Let $G =\langle\sigma\rangle$ be cyclic of order $n$, let $G$ act on an Abelian group $M$, and let $f \in Z^2(G,M)$ be a $2$-cocylce. Let $m \in M^G = \{m \in M : \sigma m = m\}$ and define $$ f_m(\sigma^i,\sigma^j) = \begin{cases} 0 &\text{if} \ \ i + j < 0 \\ m &\text{if} \ \ i+j \geq n \end{cases} $$ for $i,j \in \{0,\dots, n-1\}$. I want to show that $f$ is cohomologous to $f_m$, where $m = \sum_{i=0}^{n-1} f(\sigma^i,\sigma)$. It isn't hard to show that $m \in M^G$, but I have no idea how to find a cochain $h : G \to M$ such that $$ \delta_1(h)(\sigma^i, \sigma^j) = \sigma^ih(\sigma^j) - h(\sigma^{i+j}) + h(\sigma^i) = (f - f_m)(\sigma^i,\sigma^j). $$ I have seen some computations of the cohomology of cyclic groups that use a lot of homological algebra, but I am very new to the subject so I haven't managed to use them to solve this problem. I understand that $h$ must have a piece-wise definition since $f_m$ does, but otherwise I feel like I am just taking shots in the dark looking for a good candidate for $h$.

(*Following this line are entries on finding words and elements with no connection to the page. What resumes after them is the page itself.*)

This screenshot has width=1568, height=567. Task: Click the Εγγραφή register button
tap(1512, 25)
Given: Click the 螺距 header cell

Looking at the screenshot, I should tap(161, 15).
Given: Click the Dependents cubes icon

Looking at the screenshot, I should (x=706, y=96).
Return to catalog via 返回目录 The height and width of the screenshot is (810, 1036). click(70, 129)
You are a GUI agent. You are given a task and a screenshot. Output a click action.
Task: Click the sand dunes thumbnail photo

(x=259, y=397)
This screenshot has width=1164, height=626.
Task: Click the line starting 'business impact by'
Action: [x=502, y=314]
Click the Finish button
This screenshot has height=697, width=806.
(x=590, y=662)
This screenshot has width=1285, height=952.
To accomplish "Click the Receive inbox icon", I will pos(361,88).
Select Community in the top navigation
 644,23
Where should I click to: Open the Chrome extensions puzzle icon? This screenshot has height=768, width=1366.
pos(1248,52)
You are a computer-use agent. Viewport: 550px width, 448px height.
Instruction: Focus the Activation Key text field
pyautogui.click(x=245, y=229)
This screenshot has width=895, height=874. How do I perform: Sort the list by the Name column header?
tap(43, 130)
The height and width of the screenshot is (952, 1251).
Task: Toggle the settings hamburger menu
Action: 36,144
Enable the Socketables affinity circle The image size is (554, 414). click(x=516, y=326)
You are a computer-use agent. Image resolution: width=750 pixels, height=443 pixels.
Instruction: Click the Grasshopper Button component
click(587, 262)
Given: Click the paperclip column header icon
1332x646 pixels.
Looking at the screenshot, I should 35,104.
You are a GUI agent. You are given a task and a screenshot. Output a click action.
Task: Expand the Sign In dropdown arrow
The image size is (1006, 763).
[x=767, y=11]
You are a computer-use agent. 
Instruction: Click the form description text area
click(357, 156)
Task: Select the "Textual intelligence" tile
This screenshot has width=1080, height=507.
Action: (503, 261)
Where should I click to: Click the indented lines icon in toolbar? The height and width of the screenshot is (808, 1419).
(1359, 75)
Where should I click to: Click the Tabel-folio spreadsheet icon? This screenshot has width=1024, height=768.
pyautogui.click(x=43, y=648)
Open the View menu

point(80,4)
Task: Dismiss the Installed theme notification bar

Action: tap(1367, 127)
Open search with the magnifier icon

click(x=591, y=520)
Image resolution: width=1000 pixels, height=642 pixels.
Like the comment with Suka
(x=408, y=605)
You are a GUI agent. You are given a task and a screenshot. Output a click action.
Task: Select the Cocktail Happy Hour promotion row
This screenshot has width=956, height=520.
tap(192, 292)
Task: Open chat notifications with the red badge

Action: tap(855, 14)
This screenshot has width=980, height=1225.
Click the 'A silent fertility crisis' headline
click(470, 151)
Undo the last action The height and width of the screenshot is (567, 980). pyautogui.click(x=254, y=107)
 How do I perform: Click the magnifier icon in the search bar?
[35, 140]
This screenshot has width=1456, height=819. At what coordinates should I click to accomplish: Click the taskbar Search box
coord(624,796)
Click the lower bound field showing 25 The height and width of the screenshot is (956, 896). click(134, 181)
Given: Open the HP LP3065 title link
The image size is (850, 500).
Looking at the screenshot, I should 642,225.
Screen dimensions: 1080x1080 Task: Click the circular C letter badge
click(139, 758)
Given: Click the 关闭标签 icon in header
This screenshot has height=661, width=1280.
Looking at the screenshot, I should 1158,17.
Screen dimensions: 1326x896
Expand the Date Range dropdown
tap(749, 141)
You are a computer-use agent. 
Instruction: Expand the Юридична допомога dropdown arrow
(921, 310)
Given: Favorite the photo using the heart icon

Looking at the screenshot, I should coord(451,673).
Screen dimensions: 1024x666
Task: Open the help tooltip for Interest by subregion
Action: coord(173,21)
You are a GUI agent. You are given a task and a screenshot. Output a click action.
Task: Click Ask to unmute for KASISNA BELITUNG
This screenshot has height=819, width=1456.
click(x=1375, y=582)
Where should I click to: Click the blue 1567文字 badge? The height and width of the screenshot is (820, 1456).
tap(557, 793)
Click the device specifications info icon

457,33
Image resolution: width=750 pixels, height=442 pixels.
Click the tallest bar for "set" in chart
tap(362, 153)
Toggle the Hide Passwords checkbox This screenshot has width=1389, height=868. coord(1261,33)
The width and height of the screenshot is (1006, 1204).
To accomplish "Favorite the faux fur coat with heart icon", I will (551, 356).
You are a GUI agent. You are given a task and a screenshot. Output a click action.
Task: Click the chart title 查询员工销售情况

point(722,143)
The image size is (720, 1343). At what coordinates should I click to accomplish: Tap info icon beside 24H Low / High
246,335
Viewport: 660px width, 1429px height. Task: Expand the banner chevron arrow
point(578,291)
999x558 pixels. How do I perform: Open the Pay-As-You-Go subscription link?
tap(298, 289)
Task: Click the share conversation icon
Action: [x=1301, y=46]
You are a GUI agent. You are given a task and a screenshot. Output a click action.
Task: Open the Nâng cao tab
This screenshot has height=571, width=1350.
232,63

So, I've toyed around with the problem (and checked up on $H^2$ groups), and I've come up with the following argument -- I can't help you see why, but it works up to a sign (are you sure you don't want $f$ cohomologous to $f_{-m}$?).
Let $h(\sigma^i)=\sum_{k=0}^{i-1}{f(\sigma^i,\sigma)}$ for $0 \leq i < n$.
For $0 \leq i,k \leq n$, $\sigma^i(f(\sigma^k,\sigma))=f(\sigma^{i+k},\sigma)+f(\sigma^i,\sigma^{k+1})-f(\sigma^i,\sigma^k)$.
It follows that if $0 \leq i,j < n$, $h(\sigma^i)+\sigma^ih(\sigma^j)=f(\sigma^i,\sigma^j)-f(\sigma^i,e_G)+\sum_{k=0}^{i+j-1}{f(\sigma^k,\sigma)}$.
But it is easy to see from the cocycle equation that $f(e_G,e_G)=0_M$ and then that $f(g,e_G)=0_M$. Therefore $\delta_1(h) = f+f_m$.